Copyright Exception and Trusted Intermediaries: Two Concepts that work together
Short White Paper by George Kerscher, Secretary General, DAISY Consortium
(Draft: May 27, 2009)
The concept of an international copyright exception similar to that proposed by the WBU for the WIPO meeting in November 2008, and the concept of a set of relationships between publishers and trusted libraries and organizations whose mission is to serve persons with disabilities are in perfect harmony. This short white paper will attempt to lay out the rationale and bring those that see these concepts as opposing together.
Principle: These concepts are in harmony as long as it is understood that the long term solution is the direct purchase of fully accessible versions of published materials by persons with disabilities and by libraries who serve persons with disabilities. If this white paper is read with this underlying principle in mind, then the harmony I seek to explain will be easier to grasp.
Understanding that everybody is looking forward to the time when all digital publications are available at the same time and at the same cost to persons with disabilities and to the population as a whole. The libraries who are currently serving persons who are blind and print disabled can be trusted to work towards this common vision. We also understand that it will take time and work to get to this state. At present, voluntary licensing is quite limited and complex, covering a tiny fraction of published works. Building trust, which is essential, and negotiating licenses with rights holders can be time consuming and take a great deal of limited staff resources. We will need to clarify how Trusted Intermediaries can be identified and clearly describe their qualities, characteristics, and acceptable behaviors to build the relationships we all need.
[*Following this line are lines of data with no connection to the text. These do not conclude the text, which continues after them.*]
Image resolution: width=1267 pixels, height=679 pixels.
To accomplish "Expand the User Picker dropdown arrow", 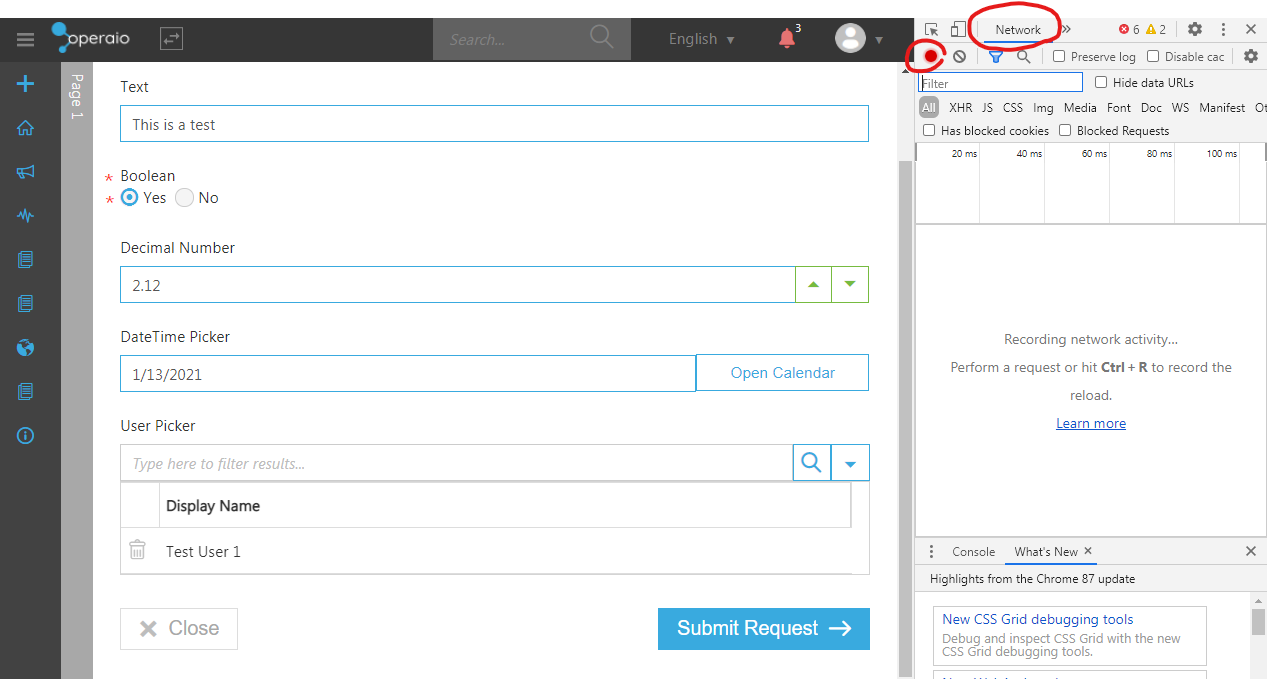I will coord(850,464).
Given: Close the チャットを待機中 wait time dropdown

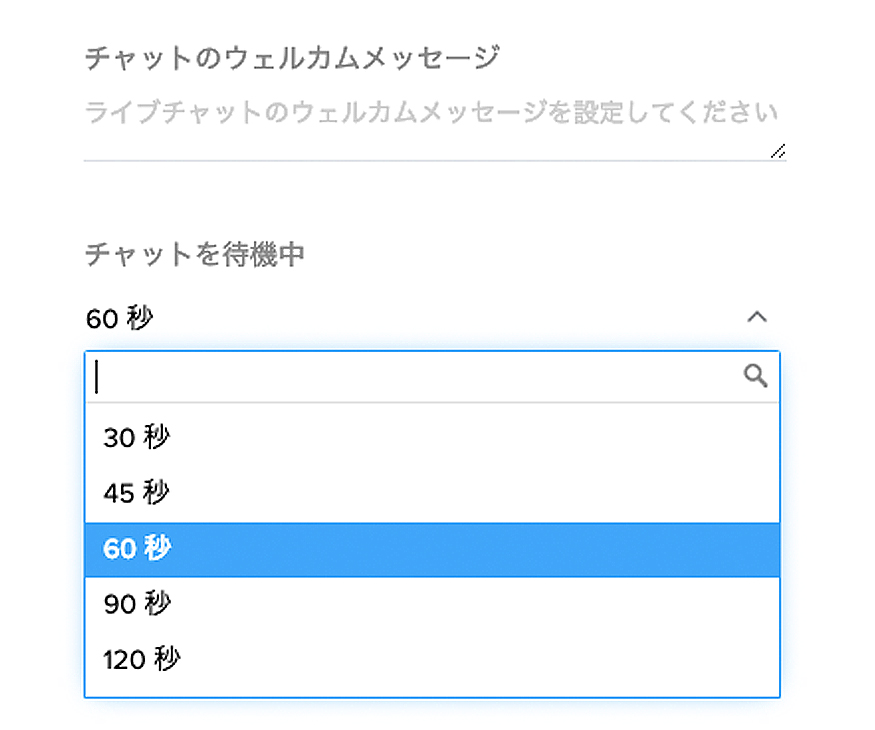Looking at the screenshot, I should coord(757,317).
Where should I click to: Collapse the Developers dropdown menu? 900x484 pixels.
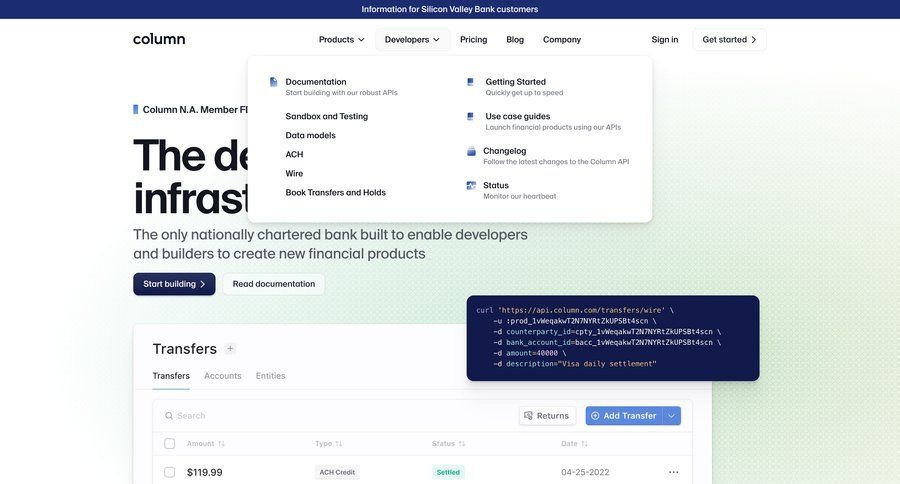412,39
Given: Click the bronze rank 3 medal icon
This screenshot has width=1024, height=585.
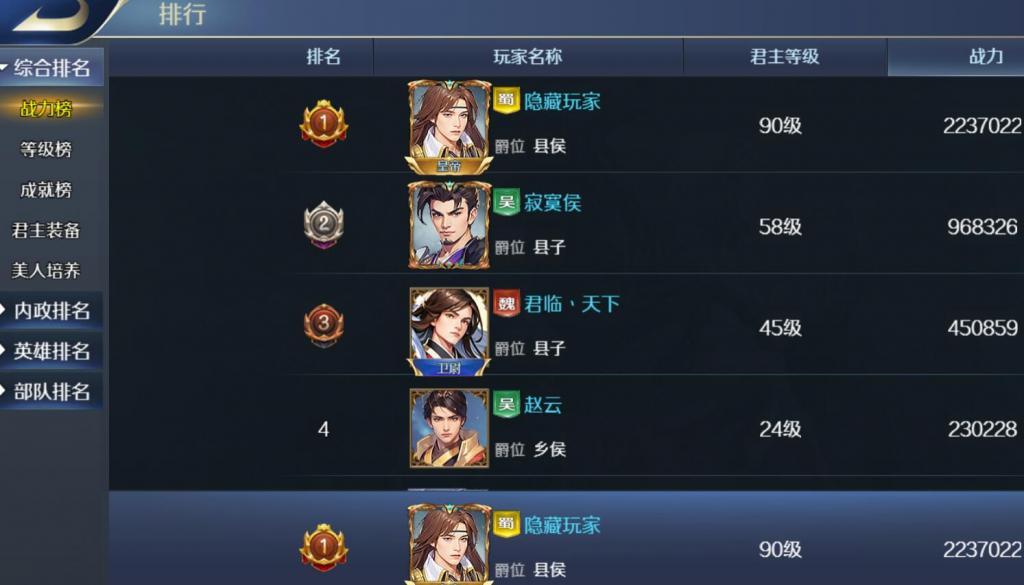Looking at the screenshot, I should point(323,325).
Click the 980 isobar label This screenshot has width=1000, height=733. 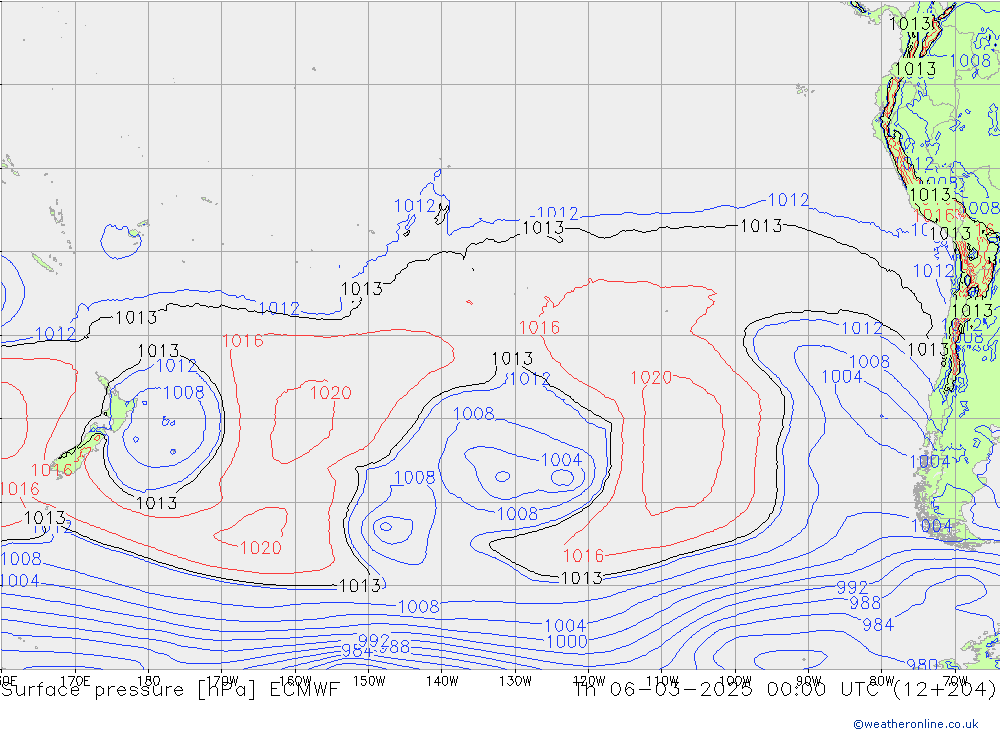click(921, 665)
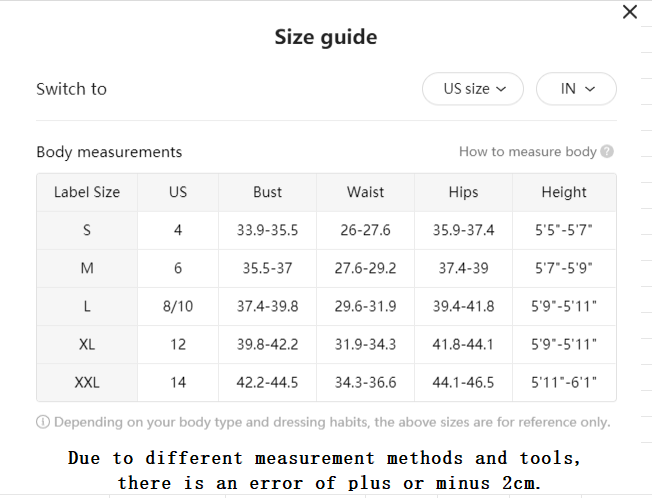Click the question mark help icon

coord(607,151)
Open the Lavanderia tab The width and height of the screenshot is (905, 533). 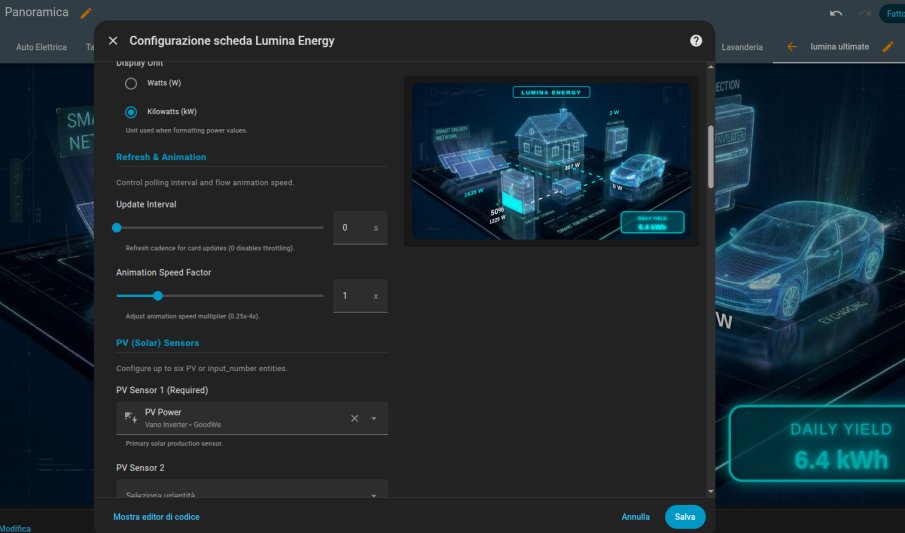(x=742, y=47)
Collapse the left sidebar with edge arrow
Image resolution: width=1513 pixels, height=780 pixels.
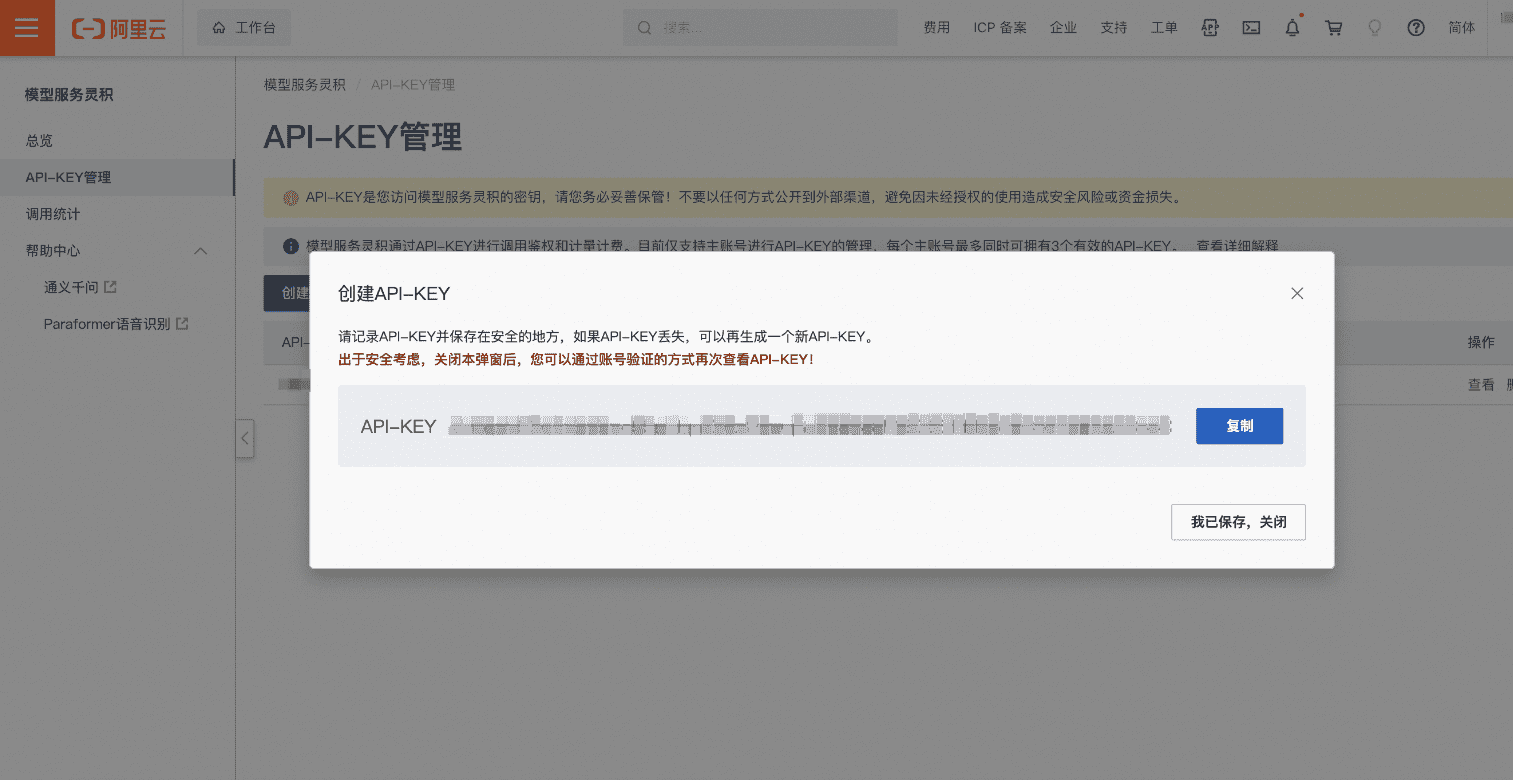coord(245,438)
Trusted Intermediaries want to purchase or license accessible versions from the Rights Holder. The current controversy in the USA over the use of Text-To-Speech (TTS) in Amazon’s Kindle underscores the clarifications that need to take place, or we will never be able to reach our ultimate goal. The Trusted Intermediary only wants to produce an accessible version if it cannot be directly purchased from the rights holder or obtained from another Trusted Intermediary who has already produced it.
The Trusted Intermediaries want to work with the publishers and rights holders to produce books and other publications that are not yet accessible through the current publishing process. Many different agreements can be worked out that are mutually beneficial, including the publisher obtaining the accessible version and making it available for sale. Of course, this must be financially equitable to both parties, creating a win-win situation.
Trusted Intermediaries have extensive knowledge of persons with disabilities. This puts them in an excellent position to provide guidance to publishers as the various reading systems are considered or developed. Testing and modification recommendations are only a few of the services a publisher can look to their Trusted Intermediaries to provide. In addition, we expect Trusted Intermediaries to identify and help to develop additional markets the traditional publisher has not considered.
International Copyright Exception
First, with an international copyright exception, there would be extensive immediate gains. Primarily, it would be possible for existing libraries and service organizations to share content they produced across national borders. It is expected that this exchange would be a library-to-library model. The libraries in each country would continue to distribute content to their patrons under their current national laws. The only change is that the libraries would legally be able to share their productions of accessible versions with each other. This immediate gain is based on the collections that have been developed by these libraries through the years. For example, a library in country X could make available to library Y in another country a title based on an agreement that covers costs and has the provision that further distribution is not allowed. The agreement would allow library Y to distribute to their patrons, but no broader. It is expected that library X would want to have similar agreements with other cooperating libraries. This process is focused on titles that are not commercially available from publishers directly; this is for titles that the library has had to manufacture in an accessible format. Having this exception available as quickly as possible will benefit people who are starving for information.
Second, it is expected that an international copyright exception will be needed in the foreseeable future whenever publishers do not see a market value in producing accessible versions of their publications themselves.
Finally, an exception is needed so organizations can provide supplemental materials, such as figure descriptions, tactile graphics, and braille versions even when the publisher is selling a fundamentally accessible version. This service is in support of the publisher’s product and makes it more attractive, especially to educational institutions that are purchasing digital products, but must have the supplemental materials to fully engage students with disabilities.
From this perspective the concept of an international copyright exception is in harmony with the concept of having a Trusted Intermediary relationship to build upon. The cost to a library to produce an accessible version can be drastically reduced if acceptable computer files are transferred from the publisher to the Trusted Intermediary. The tools and technology that support this interoperability must be jointly developed between publishers, Trusted Intermediaries, technology vendors, and standards organizations. The file transfer from publisher to Trusted Intermediary must happen with clear agreements in place so that there are no surprises. Within these agreements a mechanism for reporting on the activities of the Trusted Intermediary would be expected. At the same time, a publisher who is unresponsive to their local Trusted Intermediary should understand that this Trusted Intermediary may produce accessible versions of their publications and legally distribute the materials to their patrons and to other Trusted Intermediaries throughout the world, but this is still in a trusted controlled environment that protects the rights of everybody.